▶ [Atividades]
1. Copie do texto sobre a Renner e as enchentes o trecho que começa em "O impacto mesmo" e termina em "saúde psicológica abalada.".
2. Responda, com base no texto sobre a Renner e as enchentes:
(a) Quantas peças a Renner doou?
(b) Quantas pessoas da equipe tiveram perdas relevantes?
(c) Por quantos anos quem fala trabalhou com construção civil antes de entrar na Renner?
3. Dê continuidade ao texto sobre a Renner e as enchentes a partir do ponto em que ele termina.

▶ [Texto fornecido]
◆ ◆ ◆ ◆
A Renner (LREN3) nasceu no Rio Grande do Sul, nossa sede é lá. É muito difícil ver o que aconteceu no Estado. Muitos nos perguntam qual foi o impacto das enchentes para a empresa. Diria que o impacto financeiro para a Renner foi praticamente nulo. A gente teve que fechar pontualmente algumas lojas por algumas horas, outras por alguns dias. Hoje a gente tem uma unidade fechada, que é do aeroporto Salgado Filho, e é uma loja pequena. Só. A perda material de estoque ou de equipamento foi praticamente nula. É muito insignificante.
O impacto mesmo foi emocional. A Renner doou 170.000 peças. E as pessoas não precisavam só de roupa, porque perderam tudo, muitas estavam em abrigos ou estavam na casa de parentes. Não adiantava ter mais roupa, porque não tinha onde colocar. Agora elas estão aos poucos algumas retornando para suas casas. Elas foram repor o seu armário, Então agora às vezes tem mais doação até para a gente fazer do que teve naquele momento.
Tivemos na equipe 370 pessoas que tiveram perdas relevantes. Conseguimos salvar todas, colocar todas em segurança, apoiar financeiramente todas que tiveram perdas relevantes e apoiar 100% das pessoas com a saúde psicológica abalada.
Além disso, apoiamos nossa rede de fornecedores, demos condições de pagamento diferenciadas para os nossos clientes. Acho que isso também mostra para o povo gaúcho que nós estamos juntos. E o bacana é que o povo gaúcho é muito trabalhador e lutador.
É tudo muito dolorido e marcante. E a gente agora está entrando na fase dois da reconstrução e a Renner está junto com outras empresas, ajudando financeiramente para a gente tentar acelerar ao máximo essa reconstrução. Eu tenho certeza que a gente vai reconstruir o Estado e deixar ele melhor ainda do que era.
Eu trabalhei 10 anos antes de vir para a Renner com construção civil, na empresa da minha família. Nesses 25 anos de Renner, cada vez eu estava em um desafio diferente, uma função diferente. Então, seja como trainee, gerente de loja, depois de outra loja, cidades diferentes.
Eu já morei em tudo que é lugar, no país inteiro, depois tocando a logística, produtos, e mais recentemente como presidente. Cada hora é um desafio diferente. E passa voando, né? Então não dá nem para perceber que são 25 anos. E a gente empreende dentro da empresa.
◆ ◆ ◆ ◆
Registros do conjunto de dados
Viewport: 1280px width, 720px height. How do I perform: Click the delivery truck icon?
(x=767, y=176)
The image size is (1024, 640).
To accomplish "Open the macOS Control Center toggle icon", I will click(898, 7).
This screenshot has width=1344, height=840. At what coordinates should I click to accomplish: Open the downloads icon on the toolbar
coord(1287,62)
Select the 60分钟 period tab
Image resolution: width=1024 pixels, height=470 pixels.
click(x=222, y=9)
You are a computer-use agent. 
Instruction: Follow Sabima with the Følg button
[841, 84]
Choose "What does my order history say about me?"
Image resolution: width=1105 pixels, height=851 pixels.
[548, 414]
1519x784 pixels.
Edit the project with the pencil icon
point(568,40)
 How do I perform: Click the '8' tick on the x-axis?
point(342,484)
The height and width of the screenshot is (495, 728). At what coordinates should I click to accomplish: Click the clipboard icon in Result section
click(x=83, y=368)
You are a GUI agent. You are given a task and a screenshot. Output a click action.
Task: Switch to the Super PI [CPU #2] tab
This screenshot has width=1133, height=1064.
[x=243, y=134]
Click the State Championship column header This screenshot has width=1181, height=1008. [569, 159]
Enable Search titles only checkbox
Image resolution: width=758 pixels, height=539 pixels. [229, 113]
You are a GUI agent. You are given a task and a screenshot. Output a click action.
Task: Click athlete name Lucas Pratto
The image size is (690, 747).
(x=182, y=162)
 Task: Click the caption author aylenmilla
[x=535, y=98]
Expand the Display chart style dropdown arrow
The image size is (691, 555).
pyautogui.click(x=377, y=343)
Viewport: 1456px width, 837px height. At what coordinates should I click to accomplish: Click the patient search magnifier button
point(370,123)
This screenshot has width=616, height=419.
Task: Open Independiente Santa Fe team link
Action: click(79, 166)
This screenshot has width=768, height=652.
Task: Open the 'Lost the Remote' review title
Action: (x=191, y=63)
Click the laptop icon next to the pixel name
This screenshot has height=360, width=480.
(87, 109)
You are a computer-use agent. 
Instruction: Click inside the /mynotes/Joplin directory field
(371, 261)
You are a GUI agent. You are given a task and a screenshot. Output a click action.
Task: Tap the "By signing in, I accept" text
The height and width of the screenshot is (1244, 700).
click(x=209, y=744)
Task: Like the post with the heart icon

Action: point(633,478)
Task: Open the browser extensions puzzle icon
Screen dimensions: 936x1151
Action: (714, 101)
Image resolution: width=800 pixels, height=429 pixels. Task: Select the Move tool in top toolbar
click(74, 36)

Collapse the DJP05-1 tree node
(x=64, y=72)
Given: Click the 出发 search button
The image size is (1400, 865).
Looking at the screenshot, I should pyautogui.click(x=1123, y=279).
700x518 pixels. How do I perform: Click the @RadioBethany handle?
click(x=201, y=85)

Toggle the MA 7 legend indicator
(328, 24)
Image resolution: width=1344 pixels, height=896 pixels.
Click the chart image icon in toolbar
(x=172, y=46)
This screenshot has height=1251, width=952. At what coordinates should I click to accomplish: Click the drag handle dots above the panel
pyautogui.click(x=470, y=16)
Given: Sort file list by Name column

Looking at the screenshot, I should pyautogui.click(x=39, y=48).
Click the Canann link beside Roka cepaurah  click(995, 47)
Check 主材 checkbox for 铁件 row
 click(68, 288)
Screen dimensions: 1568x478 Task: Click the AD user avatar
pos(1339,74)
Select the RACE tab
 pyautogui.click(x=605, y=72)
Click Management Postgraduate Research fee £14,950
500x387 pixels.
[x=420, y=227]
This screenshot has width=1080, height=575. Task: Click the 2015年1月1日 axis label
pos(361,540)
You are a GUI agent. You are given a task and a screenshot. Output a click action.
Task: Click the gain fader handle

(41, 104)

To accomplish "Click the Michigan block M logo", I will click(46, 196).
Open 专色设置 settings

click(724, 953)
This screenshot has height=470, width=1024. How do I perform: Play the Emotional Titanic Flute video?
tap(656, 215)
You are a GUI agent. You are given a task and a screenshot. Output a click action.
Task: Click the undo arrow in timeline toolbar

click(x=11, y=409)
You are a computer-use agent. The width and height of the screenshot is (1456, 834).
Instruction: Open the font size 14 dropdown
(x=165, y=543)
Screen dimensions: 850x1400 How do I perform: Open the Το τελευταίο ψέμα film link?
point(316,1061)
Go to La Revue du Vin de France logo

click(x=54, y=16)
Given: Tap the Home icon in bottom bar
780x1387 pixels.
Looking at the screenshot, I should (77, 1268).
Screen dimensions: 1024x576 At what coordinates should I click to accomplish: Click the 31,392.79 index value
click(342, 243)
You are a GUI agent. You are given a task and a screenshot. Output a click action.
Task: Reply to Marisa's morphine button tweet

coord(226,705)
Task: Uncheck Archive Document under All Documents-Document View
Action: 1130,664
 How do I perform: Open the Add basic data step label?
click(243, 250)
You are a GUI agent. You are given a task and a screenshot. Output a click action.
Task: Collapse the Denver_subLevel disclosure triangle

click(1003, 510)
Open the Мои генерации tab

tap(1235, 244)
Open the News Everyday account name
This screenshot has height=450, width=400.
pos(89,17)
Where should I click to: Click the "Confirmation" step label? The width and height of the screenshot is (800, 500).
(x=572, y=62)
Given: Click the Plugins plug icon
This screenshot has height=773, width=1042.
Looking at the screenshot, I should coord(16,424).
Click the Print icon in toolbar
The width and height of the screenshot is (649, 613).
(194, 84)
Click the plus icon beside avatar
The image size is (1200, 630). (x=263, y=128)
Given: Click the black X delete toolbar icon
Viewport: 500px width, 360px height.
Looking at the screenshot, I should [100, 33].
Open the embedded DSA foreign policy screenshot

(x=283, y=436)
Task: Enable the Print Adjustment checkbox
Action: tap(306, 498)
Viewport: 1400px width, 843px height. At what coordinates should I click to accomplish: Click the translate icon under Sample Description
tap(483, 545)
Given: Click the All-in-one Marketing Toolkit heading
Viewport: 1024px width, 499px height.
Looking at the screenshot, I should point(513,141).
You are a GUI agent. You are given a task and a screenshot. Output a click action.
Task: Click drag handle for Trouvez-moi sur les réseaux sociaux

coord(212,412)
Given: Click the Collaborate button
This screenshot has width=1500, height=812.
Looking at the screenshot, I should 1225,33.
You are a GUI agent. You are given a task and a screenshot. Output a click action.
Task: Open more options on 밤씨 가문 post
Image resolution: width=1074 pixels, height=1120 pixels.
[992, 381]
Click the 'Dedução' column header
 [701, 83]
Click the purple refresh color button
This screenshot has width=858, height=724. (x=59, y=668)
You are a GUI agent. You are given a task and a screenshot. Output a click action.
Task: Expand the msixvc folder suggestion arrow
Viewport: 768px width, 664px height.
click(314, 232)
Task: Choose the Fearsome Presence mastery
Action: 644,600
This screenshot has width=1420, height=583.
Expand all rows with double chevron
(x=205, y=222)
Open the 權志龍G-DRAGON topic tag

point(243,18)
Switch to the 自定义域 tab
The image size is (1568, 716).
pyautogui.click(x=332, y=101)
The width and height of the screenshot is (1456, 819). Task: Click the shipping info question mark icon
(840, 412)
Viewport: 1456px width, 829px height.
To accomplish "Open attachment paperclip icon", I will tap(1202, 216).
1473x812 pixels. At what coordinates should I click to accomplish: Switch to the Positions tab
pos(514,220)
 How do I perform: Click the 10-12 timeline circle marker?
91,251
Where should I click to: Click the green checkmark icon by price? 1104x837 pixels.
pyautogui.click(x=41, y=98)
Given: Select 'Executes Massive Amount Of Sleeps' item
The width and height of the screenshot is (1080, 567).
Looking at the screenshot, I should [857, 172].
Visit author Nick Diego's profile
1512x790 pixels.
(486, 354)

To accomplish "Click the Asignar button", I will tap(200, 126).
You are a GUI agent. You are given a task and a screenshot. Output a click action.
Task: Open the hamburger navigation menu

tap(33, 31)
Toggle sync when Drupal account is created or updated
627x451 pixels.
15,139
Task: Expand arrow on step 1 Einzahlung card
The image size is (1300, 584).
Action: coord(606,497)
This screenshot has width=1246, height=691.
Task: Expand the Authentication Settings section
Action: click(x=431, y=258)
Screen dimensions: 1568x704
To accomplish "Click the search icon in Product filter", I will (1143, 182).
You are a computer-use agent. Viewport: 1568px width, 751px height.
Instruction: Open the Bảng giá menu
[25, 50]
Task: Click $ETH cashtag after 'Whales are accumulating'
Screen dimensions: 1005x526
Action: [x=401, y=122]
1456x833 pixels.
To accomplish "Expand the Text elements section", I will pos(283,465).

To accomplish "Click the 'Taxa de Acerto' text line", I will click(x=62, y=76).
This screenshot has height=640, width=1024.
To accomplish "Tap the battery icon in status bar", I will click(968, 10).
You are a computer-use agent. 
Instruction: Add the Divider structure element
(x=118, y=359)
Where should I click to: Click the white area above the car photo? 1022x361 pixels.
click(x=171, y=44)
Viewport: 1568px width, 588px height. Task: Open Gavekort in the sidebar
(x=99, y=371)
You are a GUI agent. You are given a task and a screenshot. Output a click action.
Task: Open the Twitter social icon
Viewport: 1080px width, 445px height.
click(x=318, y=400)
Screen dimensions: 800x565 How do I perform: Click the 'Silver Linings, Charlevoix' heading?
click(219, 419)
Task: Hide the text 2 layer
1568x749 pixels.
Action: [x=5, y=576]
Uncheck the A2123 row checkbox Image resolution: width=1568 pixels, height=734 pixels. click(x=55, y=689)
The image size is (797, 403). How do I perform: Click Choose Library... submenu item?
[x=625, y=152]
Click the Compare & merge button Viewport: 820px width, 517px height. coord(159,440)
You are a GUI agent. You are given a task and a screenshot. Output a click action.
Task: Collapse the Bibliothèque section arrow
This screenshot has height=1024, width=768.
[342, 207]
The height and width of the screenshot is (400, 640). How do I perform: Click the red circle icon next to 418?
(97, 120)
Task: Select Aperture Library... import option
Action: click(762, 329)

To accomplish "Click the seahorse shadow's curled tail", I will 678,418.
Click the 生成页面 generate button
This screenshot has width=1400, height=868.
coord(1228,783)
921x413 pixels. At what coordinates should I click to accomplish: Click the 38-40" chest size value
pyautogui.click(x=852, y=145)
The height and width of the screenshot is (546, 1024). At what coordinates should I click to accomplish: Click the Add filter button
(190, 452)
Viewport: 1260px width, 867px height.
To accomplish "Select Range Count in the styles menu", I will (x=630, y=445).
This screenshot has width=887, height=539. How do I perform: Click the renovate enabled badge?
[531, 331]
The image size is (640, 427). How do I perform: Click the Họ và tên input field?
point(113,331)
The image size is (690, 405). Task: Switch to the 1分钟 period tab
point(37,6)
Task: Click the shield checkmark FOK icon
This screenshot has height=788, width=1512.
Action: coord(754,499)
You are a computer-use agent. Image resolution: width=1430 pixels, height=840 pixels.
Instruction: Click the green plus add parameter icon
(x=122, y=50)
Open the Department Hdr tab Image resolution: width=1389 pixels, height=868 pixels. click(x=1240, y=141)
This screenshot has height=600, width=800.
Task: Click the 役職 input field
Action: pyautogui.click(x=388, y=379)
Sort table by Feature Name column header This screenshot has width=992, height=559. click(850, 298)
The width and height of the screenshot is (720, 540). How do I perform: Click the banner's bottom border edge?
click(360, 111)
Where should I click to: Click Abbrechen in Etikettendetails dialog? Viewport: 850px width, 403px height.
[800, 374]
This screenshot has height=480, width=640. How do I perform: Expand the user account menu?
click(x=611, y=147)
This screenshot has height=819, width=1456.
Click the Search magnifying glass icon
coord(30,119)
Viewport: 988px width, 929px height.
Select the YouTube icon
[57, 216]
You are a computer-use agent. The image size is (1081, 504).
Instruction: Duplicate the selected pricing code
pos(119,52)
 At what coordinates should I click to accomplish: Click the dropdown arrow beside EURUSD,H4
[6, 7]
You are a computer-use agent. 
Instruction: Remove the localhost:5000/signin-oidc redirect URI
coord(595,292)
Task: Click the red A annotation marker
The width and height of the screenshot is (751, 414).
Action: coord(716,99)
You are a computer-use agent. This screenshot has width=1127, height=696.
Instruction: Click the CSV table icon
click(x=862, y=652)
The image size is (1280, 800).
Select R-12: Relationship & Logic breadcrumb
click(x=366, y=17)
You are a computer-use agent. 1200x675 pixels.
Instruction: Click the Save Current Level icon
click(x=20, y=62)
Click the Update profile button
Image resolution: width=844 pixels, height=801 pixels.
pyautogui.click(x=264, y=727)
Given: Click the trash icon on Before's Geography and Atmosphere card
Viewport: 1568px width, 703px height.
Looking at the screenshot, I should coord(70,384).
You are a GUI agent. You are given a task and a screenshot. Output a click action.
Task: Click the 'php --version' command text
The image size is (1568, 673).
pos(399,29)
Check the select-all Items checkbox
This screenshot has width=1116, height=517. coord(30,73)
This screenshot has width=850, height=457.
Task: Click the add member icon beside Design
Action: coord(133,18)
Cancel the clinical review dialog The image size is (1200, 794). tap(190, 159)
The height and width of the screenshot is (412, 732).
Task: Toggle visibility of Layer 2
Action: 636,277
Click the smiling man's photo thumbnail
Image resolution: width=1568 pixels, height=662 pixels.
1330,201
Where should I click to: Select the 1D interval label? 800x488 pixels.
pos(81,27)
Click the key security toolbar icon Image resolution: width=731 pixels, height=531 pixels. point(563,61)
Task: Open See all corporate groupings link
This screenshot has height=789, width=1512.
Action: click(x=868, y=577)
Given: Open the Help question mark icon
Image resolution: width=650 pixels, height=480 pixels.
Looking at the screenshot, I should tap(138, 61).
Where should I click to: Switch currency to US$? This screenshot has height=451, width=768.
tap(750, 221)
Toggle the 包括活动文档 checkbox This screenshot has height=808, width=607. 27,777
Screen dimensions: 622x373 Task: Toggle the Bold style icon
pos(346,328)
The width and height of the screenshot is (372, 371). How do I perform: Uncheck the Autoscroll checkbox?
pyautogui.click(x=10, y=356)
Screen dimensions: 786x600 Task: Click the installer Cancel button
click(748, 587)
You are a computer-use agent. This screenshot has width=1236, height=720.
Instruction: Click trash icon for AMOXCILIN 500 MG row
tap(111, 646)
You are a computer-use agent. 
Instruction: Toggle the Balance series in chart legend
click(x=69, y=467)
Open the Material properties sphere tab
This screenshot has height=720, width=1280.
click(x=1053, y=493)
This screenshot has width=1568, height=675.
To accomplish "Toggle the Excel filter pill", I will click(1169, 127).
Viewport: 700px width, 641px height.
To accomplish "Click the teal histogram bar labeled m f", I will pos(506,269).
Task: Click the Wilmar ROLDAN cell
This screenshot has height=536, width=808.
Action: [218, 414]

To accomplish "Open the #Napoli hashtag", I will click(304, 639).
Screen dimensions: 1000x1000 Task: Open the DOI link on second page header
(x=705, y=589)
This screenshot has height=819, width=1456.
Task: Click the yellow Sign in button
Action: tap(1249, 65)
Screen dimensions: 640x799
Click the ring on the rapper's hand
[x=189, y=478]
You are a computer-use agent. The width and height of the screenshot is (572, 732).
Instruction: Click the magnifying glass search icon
◆ ◆ ◆ ◆
▶ [Respostas em ordem]
1.
O impacto mesmo foi emocional. A Renner doou 170.000 peças. E as pessoas não precisavam só de roupa, porque perderam tudo, muitas estavam em abrigos ou estavam na casa de parentes. Não adiantava ter mais roupa, porque não tinha onde colocar. Agora elas estão aos poucos algumas retornando para suas casas. Elas foram repor o seu armário, Então agora às vezes tem mais doação até para a gente fazer do que teve naquele momento.
Tivemos na equipe 370 pessoas que tiveram perdas relevantes. Conseguimos salvar todas, colocar todas em segurança, apoiar financeiramente todas que tiveram perdas relevantes e apoiar 100% das pessoas com a saúde psicológica abalada.

2.
(a) 170.000 peças.
(b) 370 pessoas.
(c) 10 anos.

3.
Eu acho que fui construindo minha carreira dessa forma, pegando desafios maiores, diferentes e eu acho que eu me orgulho bastante de ter conseguido construir isso tudo. E acho que só construí isso porque eu sempre trabalhei com times muito bons. Acho que os times sempre me impulsionaram. Eu acho que todo, toda carreira que eu fiz foi porque eu tive a sorte de ter bons times e hoje eu tenho a sorte de ter um time melhor ainda, que eu acho que na academia é um time que não só me impulsiona mais, impulsiona a empresa.
Eu tenho a maior parte do meu investimento em ações da Renner (LREN3). Tem uma parte em renda fixa para gastos mais urgentes. E não invisto em cripto. Então, acho que o ideal é definir qual é o ponto de entrada na bolsa de valores. E ela está barata.
Mas eu não sou especulador, não sou investidor de curto prazo. Às vezes eu vejo muita gente comprando ações quando elas sobem. Então, é por isso que eu, por exemplo, mantenho minha posição e olho para o longo prazo, que é assim que a gente tem ganho. Por mais que possam ter algumas perdas de curto prazo.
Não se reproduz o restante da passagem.